Suivant cette logique, de nouveaux produits comme Engage offrent nativement les deux activités alors que Salesforce, Selligent, Microsoft et Oracle construisent encore des interfaces. Rien de tout cela n’est intégré dans les ERP.

Au tour de l’e-commerce maintenant

L’avènement d’internet a suscité la naissance d’une autre catégorie d’applications au dynamisme incroyable pour bien entendu les mêmes clients et les mêmes produits que ceux de l’ERP. Prestashop revendique 150 000 boutiques et Magento 200 000 !

Qui sont les principaux acteurs de ce domaine encore jeune ?

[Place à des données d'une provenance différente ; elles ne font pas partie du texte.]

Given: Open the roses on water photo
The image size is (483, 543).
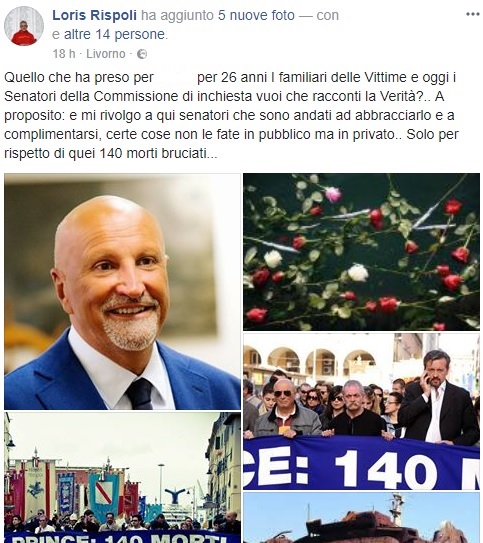Looking at the screenshot, I should coord(361,252).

  • Magento (open source),
  • Prestashop (open source),
  • Drupal Commerce (open source),
  • Intershop,
  • Hybris,
  • etc.
Pas un seul de ces produits n’est disponible dans un ERP ! Pas un seul ERP ne propose de boutique web native digne de concurrencer ces références non plus. Seul hybris a été racheté par SAP, mais pas intégré.
Si l’on ajoute à cette liste centrée sur le marché français quelques acteurs plus présents aux USA : Commerce Server, IBM WebSphere Commerce, NetSuite et Oracle ATG Web Commerce, seul NetSuite propose une véritable intégration gage de simplicité et d’économie, mais il n’est pas présent en France. OpenERP propose aussi cette intégration, mais pour des entreprises de petite taille.
Notons que Magento et Prestashop proposent grâce à leur écosystème très dynamique des modules (plus de 3 000 adds-on chacun) capables d’apporter des fonctionnalités d’e-mailing et de CRM par exemple. En revanche, ils n’incluent pas de vraies fonctionnalités d’ERP (comptabilité…)
Enfin l’ubiquité des smartphones rend souvent indispensable le développement d’applications e-commerce Android, iOS ou Windows 8. Les offres des grands éditeurs sont encore balbutiantes sur ce terrain. La nouvelle plateforme SalesForce1 dédiée aux mobiles est un début, naturellement hors ERP.

Et demain ?

En raison des acquisitions passées et futures, les acteurs du CRM et du marketing digital ont un travail d’intégration considérable à effectuer. Imaginez la feuille de route d’Adobe qui construit son Marketing Cloud en fusionnant Néolane, Omniture et Day Software.
Cela ne va pas suffire. Si l’e-mail est personnalisé et synchronisé avec le CRM, la boutique web doit l’être aussi dans sa page d’accueil et ses préconisations. C’est ce que fait si bien Amazon mais avec son progiciel développé en interne. De plus, dans chaque canal il faut recueillir le comportement du consommateur pour personnaliser l’interaction dans le prochain point de contact qu’il utilisera.
C’est dans l’optique de cette universalité que l’ERP pourrait reprendre sa place.

Après avoir vigoureusement plaidé pour la centralisation des informations dans une seule base de données (cf. le livre Softwar de Matthew Symonds paru en 2003) Oracle s’est renié et propose une invraisemblable panoplie d’applications aux fonctions qui se recoupent plus ou moins. Par exemple les préconisations d’Oracle ATG sont préparées par Oracle Endeca mais pas liées à Oracle E-Business Suite. Il n’y a pas de modèle idéal à rechercher de ce côté.

Conclusion

Ce qui est sûr c’est que nos clients n’ont pas attendu pour jongler avec les canaux, et ils trouvent de plus en plus incompréhensible qu’une marque ou une enseigne ne soit pas cohérente sur tous les supports, à chaque point de contact.
  • La solution gagnante viendra-t-elle d’un éditeur de CRM comme SalesForce qui érige son produit en plateforme et l’enrichit de modules tiers regroupés dans un app-store ?
  • D’un éco-système open-source comme Prestashop ou Magento démultiplié par les plug-ins développés par la communauté ?
  • D’un progiciel web privé comme Intershop complété par chaque client à partir du framework intégré ?
  • D’un éditeur d’ERP comme NetSuite qui saura proposer tous les modules métier ET intégrer les modules CRM, marketing digital, e-commerce et suivants ?
Les offres actuelles sont trop incomplètes en standard pour faire vivre l’omni canal. Du coup une mise en œuvre complète est trop chère à installer et trop complexe à maintenir.